Inhoud
- Normale V / Q (ventilatie-perfusieverhouding)
- Alveolaire dode ruimte
- "Shunt" van rechts naar links
- Verminderde ventilatie en doorbloeding
- toepassingen
In de longen vormen honderden miljoenen microscopisch kleine structuren, bekend als longblaasjes, de functionele link tussen circulatie en de atmosfeer. Binnen deze gespecialiseerde gasuitwisselingsstructuren is het grensvlak tussen de instroom van zuurstof uit de omgeving en de uitstroom van kooldioxide geproduceerd door metabolisme.Er zijn een aantal pathologische processen die de leverfunctie kunnen aantasten door luchtventilatie, bloedperfusie of beide te verminderen.
Normale V / Q (ventilatie-perfusieverhouding)
De snelheid van gasuitwisseling tussen de longen en het bloed wordt bepaald door twee factoren: pulmonale ventilatie en bloedperfusie. De beweging van zuurstof uit de omgeving naar het bloed hangt bijvoorbeeld af van hoe die zuurstof wordt ingeademd en hoe het bloed de longcapillairen bereikt. Voor een efficiënte gasuitwisseling moet de bloeddoorstroming naar een specifieke longeenheid gelijk zijn aan de ventilatie van die eenheid. Als longgebieden slechts het ene of het andere ontvangen, kan dit aanzienlijke gevolgen hebben voor de ademhalingsgasniveaus.
Alveolaire dode ruimte
Het concept van dode ruimte is nuttig bij het bespreken van verschillende aspecten van ademhalingsfysiologie. De alveolaire dode ruimte is met name de afwezigheid van voldoende ventilatie in de longblaasjes, of gasuitwisselingsstructuren, in een bepaald longgedeelte. En het is belangrijk op te merken dat dit longgebied mogelijk nog steeds een normale bloedstroom krijgt, wat leidt tot een inefficiënte gasuitwisseling door de long. Wanneer het bloed naar een longgebied gaat dat geen ventilatie krijgt, zal het geen zuurstof kunnen opnemen of kooldioxide kunnen verwijderen, omdat de gasdrukgradiënt niet in het voordeel is van de juiste beweging van het gas. De natuurlijke diffusie van zuurstof in het bloed en kooldioxide in de longen vindt alleen plaats wanneer de ventilatie van een longgebied strikt gelijk is aan de perfusie van zuurstofarm bloed in dat gebied.

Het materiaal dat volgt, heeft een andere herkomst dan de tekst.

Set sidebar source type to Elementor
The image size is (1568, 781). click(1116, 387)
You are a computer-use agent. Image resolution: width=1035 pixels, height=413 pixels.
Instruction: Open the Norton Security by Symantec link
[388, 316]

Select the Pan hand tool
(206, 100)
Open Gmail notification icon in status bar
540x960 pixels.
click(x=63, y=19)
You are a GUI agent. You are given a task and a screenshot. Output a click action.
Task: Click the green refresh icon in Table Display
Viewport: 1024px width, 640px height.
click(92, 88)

"Shunt" van rechts naar links
Deze vorm van onbalans in de ventilatie-perfusieverhouding, ook wel arterieel-veneuze shunt genoemd, kan het gevolg zijn van pathologische processen die de bloedvaten aantasten. Cardiovasculaire afwijkingen die het mogelijk maken om grote hoeveelheden veneus bloed naar de longen te leiden, zullen bijvoorbeeld de gasuitwisseling effectief verminderen door de bloedperfusie in de longen te verminderen. Deze vorm van aangeboren hartafwijking, ook bekend als interatriaal septumdefect, maakt de doorgang van zuurstofarm bloed van de rechterkant naar de linkerkant van het hart mogelijk zonder de longen binnen te dringen en deel te nemen aan gasuitwisseling. Dit leidt tot gasvormige afwijkingen in het arteriële bloed, omdat de longen het bloed niet van zuurstof kunnen voorzien en kooldioxide kunnen verwijderen dat er nooit zuurstof uit krijgt.

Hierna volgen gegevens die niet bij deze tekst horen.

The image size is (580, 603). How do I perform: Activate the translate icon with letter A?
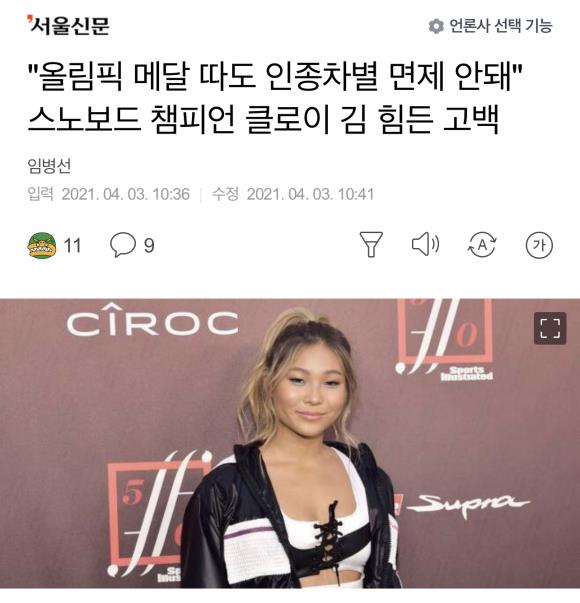click(482, 245)
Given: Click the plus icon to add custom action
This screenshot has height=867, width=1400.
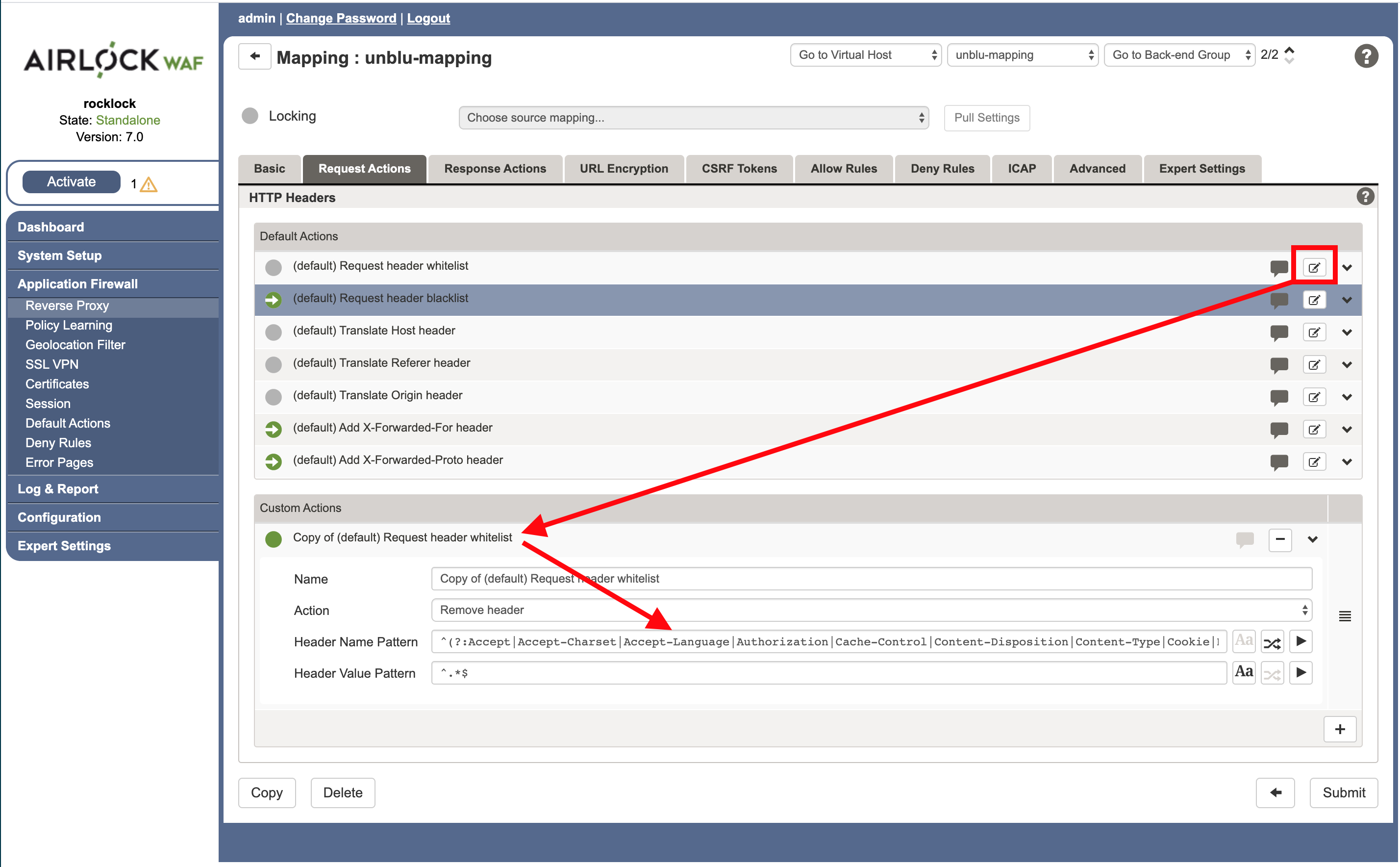Looking at the screenshot, I should tap(1339, 729).
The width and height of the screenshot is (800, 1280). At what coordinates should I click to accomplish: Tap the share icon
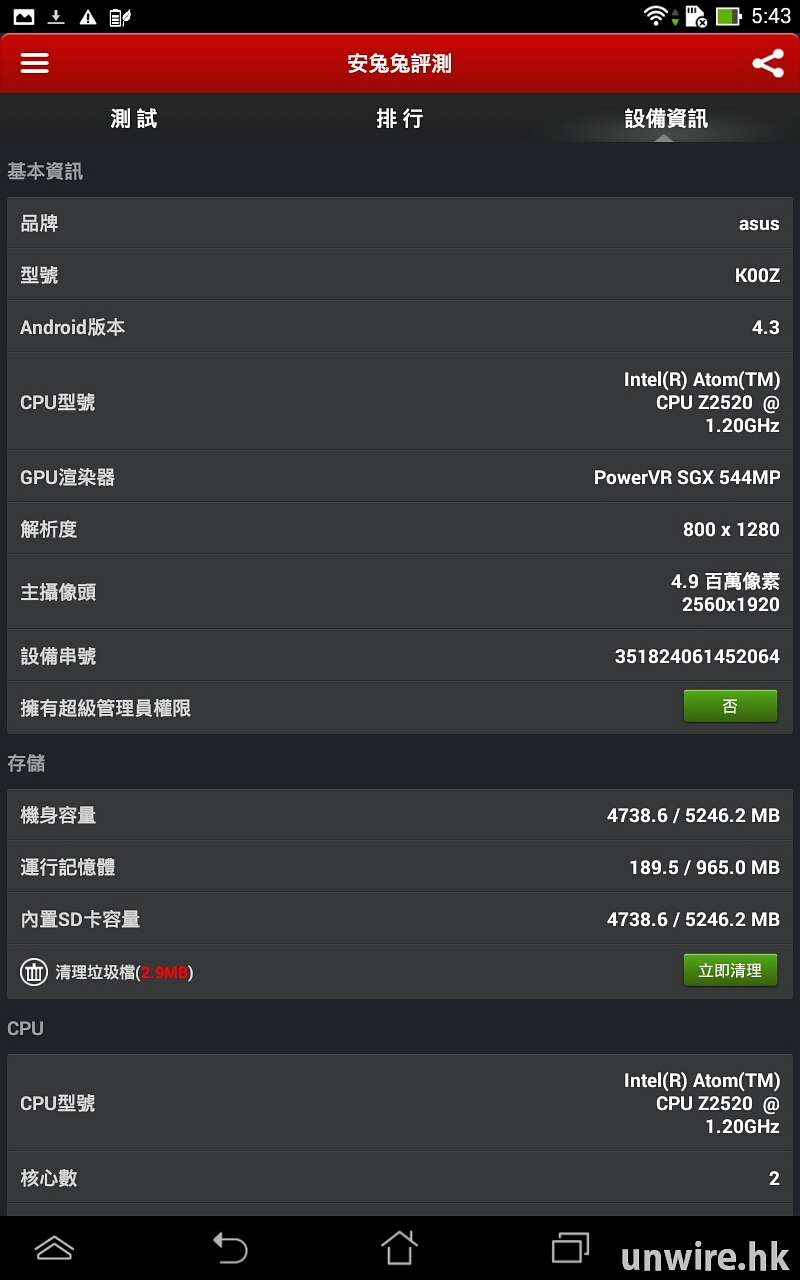tap(767, 63)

Verminderde ventilatie en doorbloeding
In sommige gevallen zullen zowel ventilatie als perfusie worden verminderd, wat resulteert in een laag zuurstofgehalte in het bloed en veel koolstofdioxide, wat ook bekend staat als hypercapnie.
toepassingen
Het absorptie-oppervlak van de longen is enorm; indien horizontaal uitgespreid, zouden de longblaasjes die deelnemen aan de gasuitwisseling een oppervlakte van 70 tot 80 vierkante meter beslaan, of een tennisbaan. Dit ongelooflijke orgaan is geëvolueerd om te voldoen aan de metabolische behoeften van het lichaam door de ontwikkeling van mechanismen om de gasuitwisseling met de omgeving te maximaliseren. Door een precieze gelijkwaardigheid van alveolaire ventilatie en pulmonale perfusie kan het ademhalingssysteem zuurstof efficiënter opnemen en kooldioxide verdrijven. De onbalans van de ventilatie-perfusieverhouding is een belangrijke oorzaak van stoornissen in de bloedgasniveaus, die doorgaans leiden tot klinische hypoxie of verminderde zuurstof in het bloed. Artsen gebruiken vaker de resultaten van tests en observaties van een lichamelijk onderzoek om het mechanisme van de V / Q-onbalans te bepalen om therapeutische beslissingen te begeleiden.